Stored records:
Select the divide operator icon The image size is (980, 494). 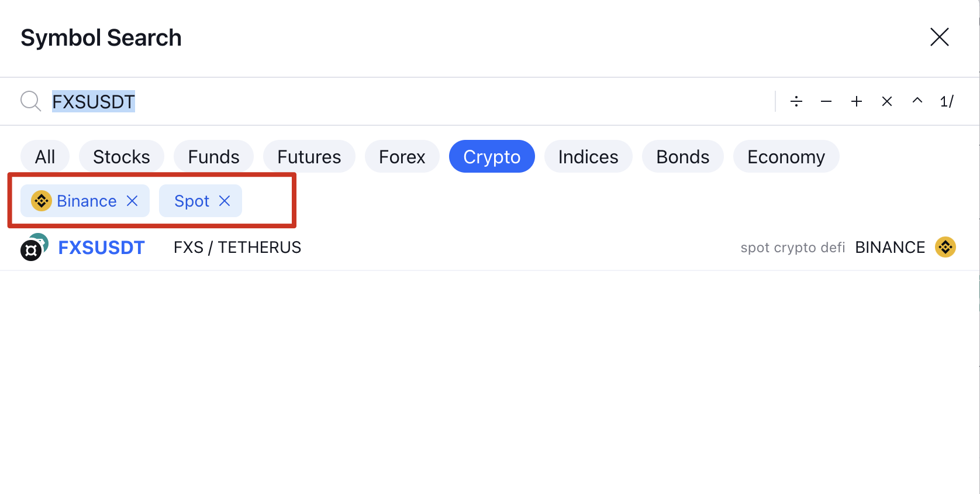(796, 101)
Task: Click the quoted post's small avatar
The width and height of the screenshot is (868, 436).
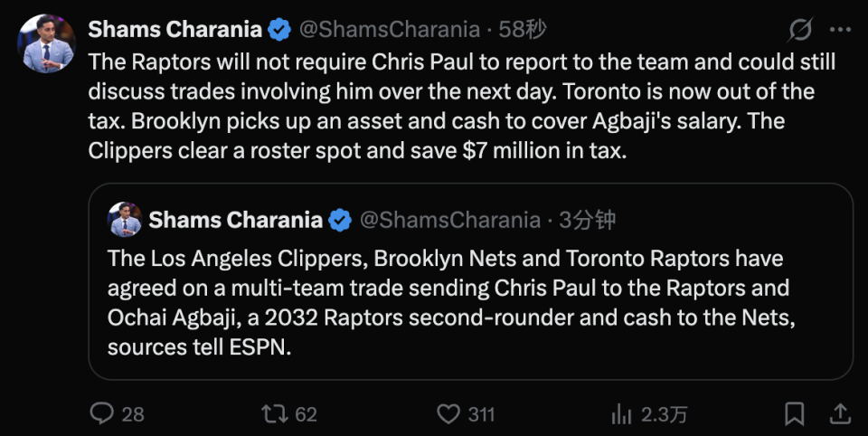Action: pos(125,220)
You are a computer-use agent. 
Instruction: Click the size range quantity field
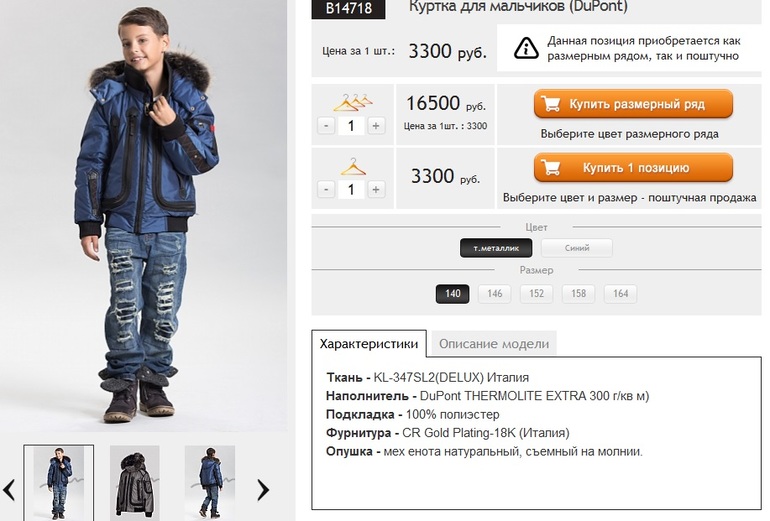click(351, 126)
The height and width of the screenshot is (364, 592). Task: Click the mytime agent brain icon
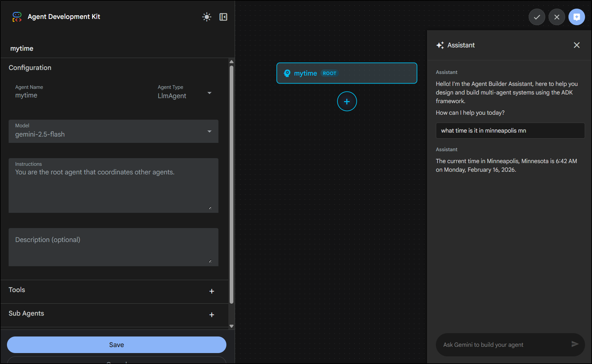point(287,73)
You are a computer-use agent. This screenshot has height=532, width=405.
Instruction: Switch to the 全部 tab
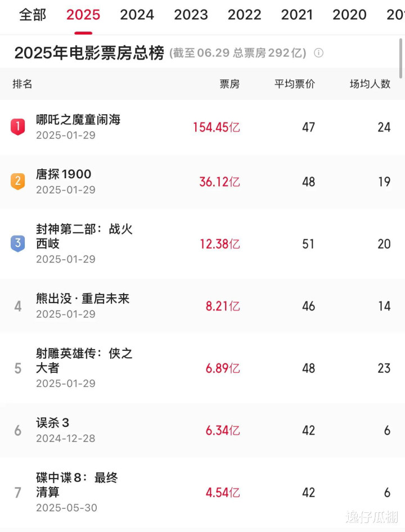click(33, 15)
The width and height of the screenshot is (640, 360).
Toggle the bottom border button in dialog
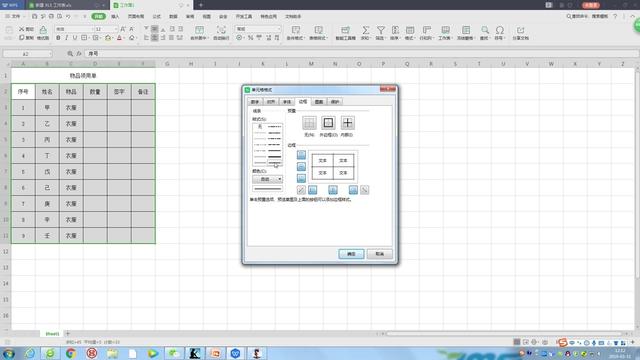(x=301, y=178)
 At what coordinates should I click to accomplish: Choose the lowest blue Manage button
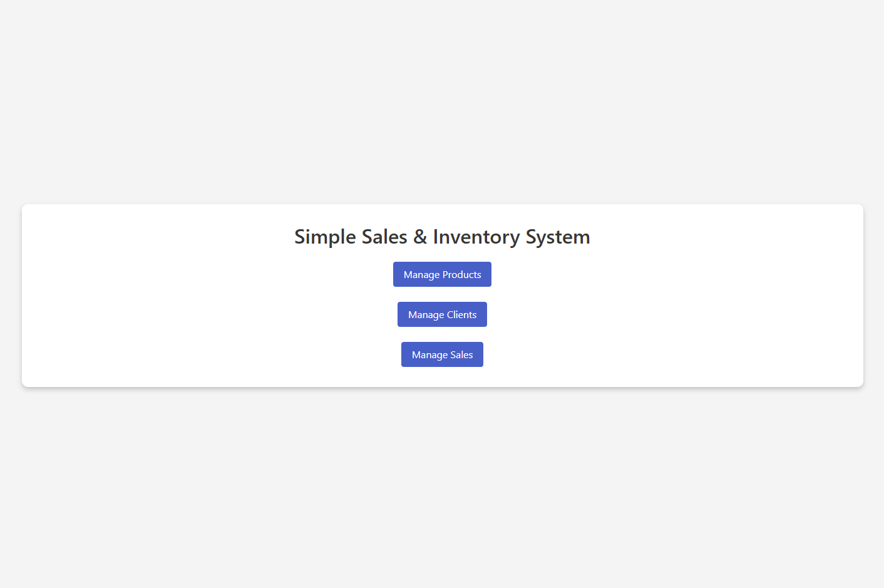coord(442,354)
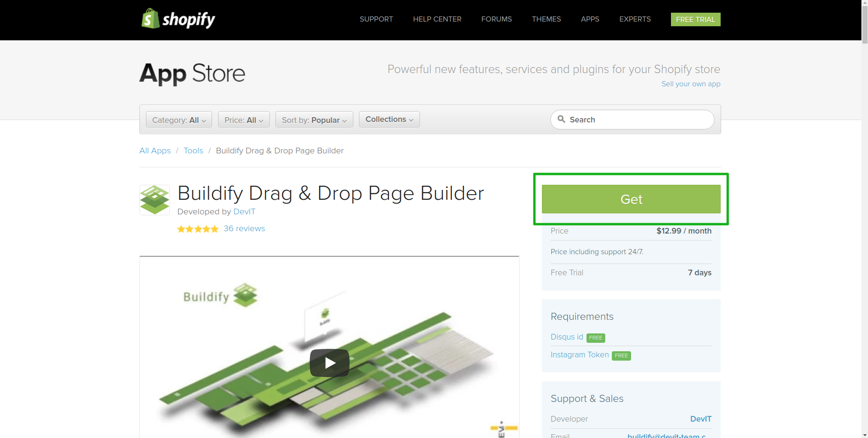The height and width of the screenshot is (438, 868).
Task: Click the five-star rating icons
Action: click(198, 229)
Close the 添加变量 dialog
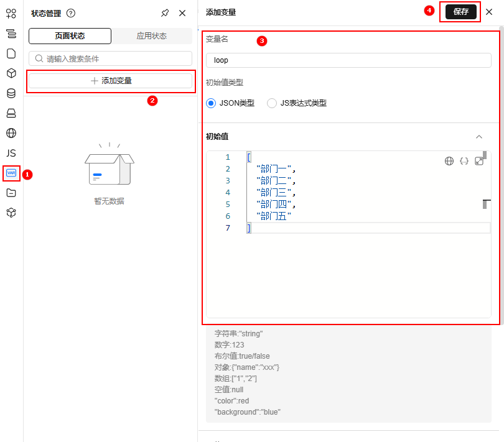Viewport: 504px width, 442px height. click(x=489, y=12)
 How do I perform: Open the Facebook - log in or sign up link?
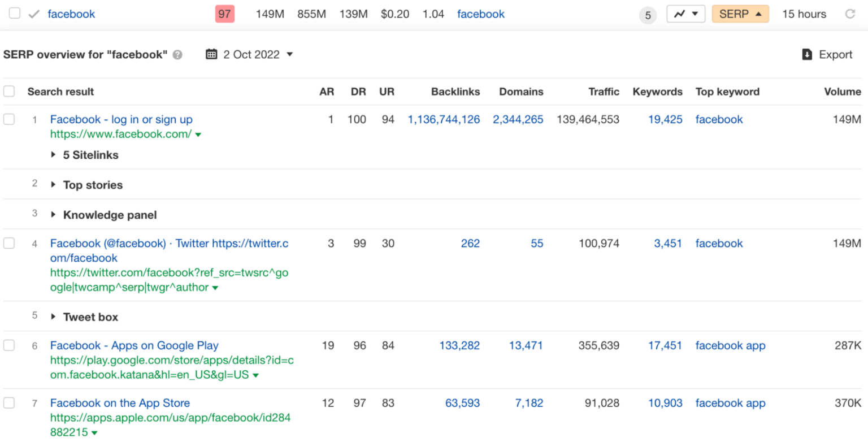(121, 119)
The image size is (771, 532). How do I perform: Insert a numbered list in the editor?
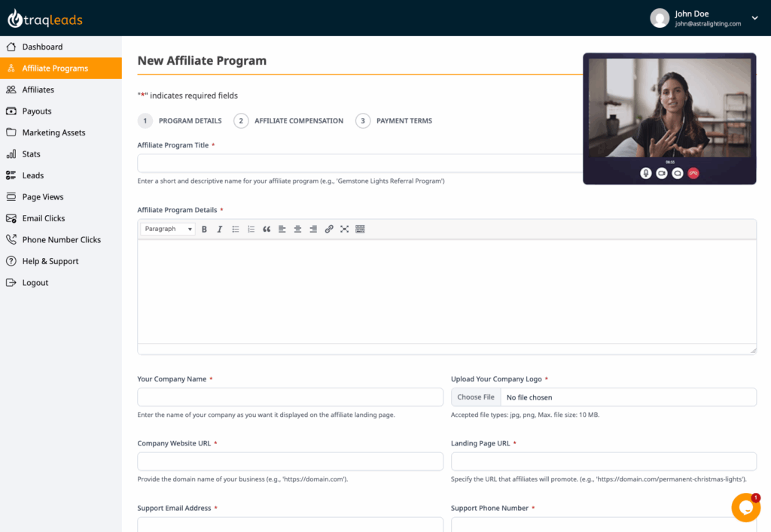[x=251, y=229]
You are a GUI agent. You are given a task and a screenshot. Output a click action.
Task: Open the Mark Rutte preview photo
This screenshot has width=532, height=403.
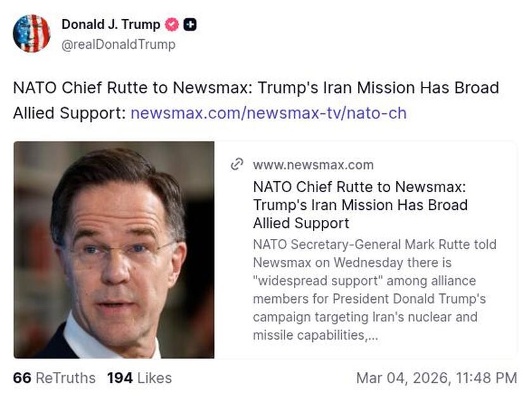pyautogui.click(x=114, y=250)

Problem requirements: Output only the stretch above from the line with "Close the 添加变量 dialog" through the line with "You are a GUI", reproduced exactly. Exclude pictures.

Exercise result:
Close the 添加变量 dialog
Viewport: 504px width, 442px height. click(x=489, y=12)
 How do I perform: Open the Facebook - log in or sign up link?
(121, 119)
The image size is (771, 532). How do I perform: Insert a numbered list in the editor?
[x=251, y=229]
You are a GUI agent. You are given a task and a screenshot. Output a click action.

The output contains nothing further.